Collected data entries
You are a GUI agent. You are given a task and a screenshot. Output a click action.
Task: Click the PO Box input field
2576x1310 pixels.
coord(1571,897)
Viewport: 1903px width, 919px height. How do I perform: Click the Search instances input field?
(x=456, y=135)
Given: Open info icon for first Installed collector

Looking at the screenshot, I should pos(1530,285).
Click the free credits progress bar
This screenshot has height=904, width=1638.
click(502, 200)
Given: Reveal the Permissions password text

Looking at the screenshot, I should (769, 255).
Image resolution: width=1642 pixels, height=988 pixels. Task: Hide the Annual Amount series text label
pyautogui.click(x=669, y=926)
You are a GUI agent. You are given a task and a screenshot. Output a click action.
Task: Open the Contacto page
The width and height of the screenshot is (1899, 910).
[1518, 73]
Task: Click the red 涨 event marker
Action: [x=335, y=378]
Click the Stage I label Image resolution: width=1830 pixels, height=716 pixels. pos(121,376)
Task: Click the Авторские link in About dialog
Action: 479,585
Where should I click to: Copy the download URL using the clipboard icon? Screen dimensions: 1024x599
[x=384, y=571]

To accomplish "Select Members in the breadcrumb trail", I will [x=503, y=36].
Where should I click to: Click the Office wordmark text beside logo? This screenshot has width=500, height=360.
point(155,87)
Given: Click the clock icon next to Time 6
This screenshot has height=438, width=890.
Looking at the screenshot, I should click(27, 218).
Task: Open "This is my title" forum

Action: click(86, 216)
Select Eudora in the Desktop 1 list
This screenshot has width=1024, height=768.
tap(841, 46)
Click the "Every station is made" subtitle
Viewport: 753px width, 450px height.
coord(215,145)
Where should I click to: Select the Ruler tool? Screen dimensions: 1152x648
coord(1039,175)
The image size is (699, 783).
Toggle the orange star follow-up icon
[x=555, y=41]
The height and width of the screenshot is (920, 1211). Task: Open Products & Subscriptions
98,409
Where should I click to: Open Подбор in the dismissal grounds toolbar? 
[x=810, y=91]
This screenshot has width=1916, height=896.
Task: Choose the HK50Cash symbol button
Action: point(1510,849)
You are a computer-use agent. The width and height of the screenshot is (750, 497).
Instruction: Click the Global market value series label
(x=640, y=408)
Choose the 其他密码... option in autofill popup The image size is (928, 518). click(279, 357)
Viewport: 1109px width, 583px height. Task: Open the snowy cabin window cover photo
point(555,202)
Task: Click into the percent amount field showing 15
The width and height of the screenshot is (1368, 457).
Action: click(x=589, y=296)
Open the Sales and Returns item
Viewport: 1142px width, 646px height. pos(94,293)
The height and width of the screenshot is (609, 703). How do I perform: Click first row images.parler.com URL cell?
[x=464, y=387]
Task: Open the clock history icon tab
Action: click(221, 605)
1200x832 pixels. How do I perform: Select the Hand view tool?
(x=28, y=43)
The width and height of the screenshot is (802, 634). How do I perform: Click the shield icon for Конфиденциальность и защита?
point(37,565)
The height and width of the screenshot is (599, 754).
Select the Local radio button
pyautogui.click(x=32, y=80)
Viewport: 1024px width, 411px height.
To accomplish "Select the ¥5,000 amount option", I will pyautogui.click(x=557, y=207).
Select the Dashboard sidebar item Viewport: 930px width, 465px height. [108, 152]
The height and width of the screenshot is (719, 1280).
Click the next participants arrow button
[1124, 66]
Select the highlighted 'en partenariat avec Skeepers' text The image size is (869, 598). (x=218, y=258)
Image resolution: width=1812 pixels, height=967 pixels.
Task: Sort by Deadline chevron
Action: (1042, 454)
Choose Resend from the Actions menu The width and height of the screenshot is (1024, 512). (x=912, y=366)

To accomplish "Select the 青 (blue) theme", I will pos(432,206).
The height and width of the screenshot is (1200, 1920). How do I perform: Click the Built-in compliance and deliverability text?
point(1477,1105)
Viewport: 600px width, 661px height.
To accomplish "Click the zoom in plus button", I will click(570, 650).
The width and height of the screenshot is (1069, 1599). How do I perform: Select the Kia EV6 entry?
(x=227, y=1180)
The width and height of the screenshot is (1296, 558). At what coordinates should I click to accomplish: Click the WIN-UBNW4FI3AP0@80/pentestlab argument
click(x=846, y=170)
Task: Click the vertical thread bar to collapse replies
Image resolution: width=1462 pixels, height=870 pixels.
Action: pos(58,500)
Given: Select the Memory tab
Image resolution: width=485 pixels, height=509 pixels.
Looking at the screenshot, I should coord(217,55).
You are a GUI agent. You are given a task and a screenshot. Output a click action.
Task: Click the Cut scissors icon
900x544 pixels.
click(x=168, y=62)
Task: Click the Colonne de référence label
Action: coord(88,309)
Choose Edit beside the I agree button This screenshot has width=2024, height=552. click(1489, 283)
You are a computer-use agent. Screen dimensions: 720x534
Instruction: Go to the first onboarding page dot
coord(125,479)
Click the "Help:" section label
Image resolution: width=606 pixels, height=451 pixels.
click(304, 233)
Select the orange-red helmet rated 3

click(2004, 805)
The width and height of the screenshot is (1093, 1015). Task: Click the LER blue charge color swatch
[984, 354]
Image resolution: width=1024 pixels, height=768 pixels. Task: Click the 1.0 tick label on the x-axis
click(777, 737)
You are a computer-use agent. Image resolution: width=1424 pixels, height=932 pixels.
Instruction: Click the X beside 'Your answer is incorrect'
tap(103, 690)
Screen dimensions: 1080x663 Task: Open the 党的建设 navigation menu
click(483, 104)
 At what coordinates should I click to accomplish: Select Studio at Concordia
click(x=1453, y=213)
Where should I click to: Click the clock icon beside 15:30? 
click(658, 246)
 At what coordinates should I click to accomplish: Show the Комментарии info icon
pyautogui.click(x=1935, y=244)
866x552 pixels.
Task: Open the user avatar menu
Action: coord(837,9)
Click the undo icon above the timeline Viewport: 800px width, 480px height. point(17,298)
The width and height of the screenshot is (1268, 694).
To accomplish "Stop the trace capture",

*Problem details:* If a line in the records above holds the string "computer", copy it out.

*Written solution:*
You are a computer-use agent. The width and height of the screenshot is (750, 497).
You are a computer-use agent. Screen dimensions: 720x534
You are a computer-use agent. Image resolution: width=1424 pixels, height=932 pixels.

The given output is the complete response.